## 给定文段

■ ■ ■ ■ ■ ■ ■

POJ_2886

    由于N比较大,如果像模拟约瑟夫环那样用链表模拟的话,每次查找操作的复杂度是O(N)的,时间上是不允许的。但如果我们用线段树来直接求每次轮到谁的话,每次就只需要O(logN)的时间了。

    于是大概思路就是每次都通过线段树查找相应的位置,然后计算一下F(p)的值并更新结果即可。

#include<stdio.h>
#include<string.h>
#include<math.h>
#define MAXD 500010
int N, M, K, P, tree[4 * MAXD], card[MAXD], isprime[MAXD], prime[MAXD];
char name[MAXD][15];
void update(int cur)
{
tree[cur] = tree[2 * cur] + tree[2 * cur + 1];
}
void build(int cur, int x, int y)
{
int mid = (x + y) / 2, ls = 2 * cur, rs = 2 * cur + 1;
if(x == y)
{
tree[cur] = 1;
return ;
}
build(ls, x, mid);
build(rs, mid + 1, y);
update(cur);
}
void init()
{
int i;
for(i = 1; i <= N; i ++)
scanf("%s%d", name[i], &card[i]);
build(1, 1, N);
}
void reset(int cur, int x, int y, int k)
{
int mid = (x + y) / 2, ls = 2 * cur, rs = 2 * cur + 1;
if(x == y)
{
tree[cur] = 0;
return ;
}
if(k <= mid)
reset(ls, x, mid, k);
else
reset(rs, mid + 1, y, k);
update(cur);
}
void getf(int turn, int x, int &ans, int &ansx)
{
int i, j, res = 1;
for(i = 0; prime[i] <= turn; i ++)
if(turn % prime[i] == 0)
{
j = 1;
while(turn % prime[i] == 0)
turn /= prime[i], ++ j;
res *= j;
}
if(turn != 1)
res *= 2;
if(res > ans)

■ ■ ■ ■ ■ ■ ■

## 记录数据
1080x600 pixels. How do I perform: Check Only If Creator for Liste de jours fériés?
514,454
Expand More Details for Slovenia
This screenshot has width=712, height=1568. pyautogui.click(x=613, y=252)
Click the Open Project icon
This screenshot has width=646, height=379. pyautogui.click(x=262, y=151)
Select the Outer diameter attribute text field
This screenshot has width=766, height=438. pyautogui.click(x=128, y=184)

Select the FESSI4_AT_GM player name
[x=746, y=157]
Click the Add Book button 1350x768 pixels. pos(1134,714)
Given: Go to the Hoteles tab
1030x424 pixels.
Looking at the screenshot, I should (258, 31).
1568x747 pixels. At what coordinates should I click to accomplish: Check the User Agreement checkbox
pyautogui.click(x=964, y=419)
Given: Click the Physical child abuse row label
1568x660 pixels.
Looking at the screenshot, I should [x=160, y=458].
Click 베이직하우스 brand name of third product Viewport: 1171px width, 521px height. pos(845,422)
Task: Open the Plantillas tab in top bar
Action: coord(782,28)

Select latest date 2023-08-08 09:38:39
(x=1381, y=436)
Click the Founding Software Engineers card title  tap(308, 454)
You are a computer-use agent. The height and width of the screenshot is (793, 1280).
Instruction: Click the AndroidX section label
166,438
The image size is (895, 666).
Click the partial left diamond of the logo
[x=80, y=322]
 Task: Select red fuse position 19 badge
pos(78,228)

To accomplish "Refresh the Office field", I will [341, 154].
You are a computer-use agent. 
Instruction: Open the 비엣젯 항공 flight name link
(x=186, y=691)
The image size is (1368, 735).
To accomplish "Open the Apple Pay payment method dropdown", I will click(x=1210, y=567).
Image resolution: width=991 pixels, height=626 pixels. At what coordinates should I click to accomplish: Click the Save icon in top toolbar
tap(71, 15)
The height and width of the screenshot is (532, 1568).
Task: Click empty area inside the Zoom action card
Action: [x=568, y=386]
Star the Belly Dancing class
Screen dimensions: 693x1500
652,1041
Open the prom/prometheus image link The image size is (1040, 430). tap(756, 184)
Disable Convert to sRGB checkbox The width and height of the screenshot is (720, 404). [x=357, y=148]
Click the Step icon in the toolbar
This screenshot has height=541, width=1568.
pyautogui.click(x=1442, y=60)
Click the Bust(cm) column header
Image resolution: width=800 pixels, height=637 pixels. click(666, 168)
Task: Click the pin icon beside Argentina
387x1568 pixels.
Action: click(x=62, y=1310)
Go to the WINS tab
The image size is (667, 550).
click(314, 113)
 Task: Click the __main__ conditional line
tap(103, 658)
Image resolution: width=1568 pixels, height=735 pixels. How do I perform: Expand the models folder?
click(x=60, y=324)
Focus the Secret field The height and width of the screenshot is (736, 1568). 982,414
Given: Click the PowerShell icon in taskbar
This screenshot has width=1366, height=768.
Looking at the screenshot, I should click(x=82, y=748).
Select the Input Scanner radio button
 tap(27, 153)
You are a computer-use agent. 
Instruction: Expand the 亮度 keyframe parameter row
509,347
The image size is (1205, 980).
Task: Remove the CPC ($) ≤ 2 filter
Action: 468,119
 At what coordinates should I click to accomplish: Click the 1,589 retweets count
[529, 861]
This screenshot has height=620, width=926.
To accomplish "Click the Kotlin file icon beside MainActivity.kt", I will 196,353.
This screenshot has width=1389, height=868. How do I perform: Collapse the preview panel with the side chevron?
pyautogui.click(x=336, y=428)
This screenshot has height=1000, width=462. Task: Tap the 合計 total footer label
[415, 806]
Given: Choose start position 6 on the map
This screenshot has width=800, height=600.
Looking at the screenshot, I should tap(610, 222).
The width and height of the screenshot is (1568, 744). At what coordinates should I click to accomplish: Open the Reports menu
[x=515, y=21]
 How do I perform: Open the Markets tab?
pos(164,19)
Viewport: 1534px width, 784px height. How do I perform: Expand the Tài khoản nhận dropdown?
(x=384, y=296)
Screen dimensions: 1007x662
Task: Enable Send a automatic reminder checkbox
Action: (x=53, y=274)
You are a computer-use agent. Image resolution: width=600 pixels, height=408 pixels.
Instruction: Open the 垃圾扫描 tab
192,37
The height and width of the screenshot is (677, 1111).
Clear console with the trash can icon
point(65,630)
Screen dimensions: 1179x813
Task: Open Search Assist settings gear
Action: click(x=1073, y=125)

■ ■ ■ ■ ■ ■ ■

## 练习题目
[1] 按给定文段的说法,改用线段树直接求每次轮到谁,每次只需要多少时间?
[2] 把记录中从含有“Click the Bust(cm) column header”的那一行到含有“tap(27, 153)”的那一行重写一遍,将“Argentina”替换为“Chile”,其余保持不变,只给出这些行。

## 练习答案
[1] O(logN)。

[2]
Click the Bust(cm) column header
Image resolution: width=800 pixels, height=637 pixels. click(666, 168)
Task: Click the pin icon beside Chile
387x1568 pixels.
Action: click(x=62, y=1310)
Go to the WINS tab
The image size is (667, 550).
click(314, 113)
 Task: Click the __main__ conditional line
tap(103, 658)
Image resolution: width=1568 pixels, height=735 pixels. How do I perform: Expand the models folder?
click(x=60, y=324)
Focus the Secret field The height and width of the screenshot is (736, 1568). 982,414
Given: Click the PowerShell icon in taskbar
This screenshot has width=1366, height=768.
Looking at the screenshot, I should click(x=82, y=748).
Select the Input Scanner radio button
 tap(27, 153)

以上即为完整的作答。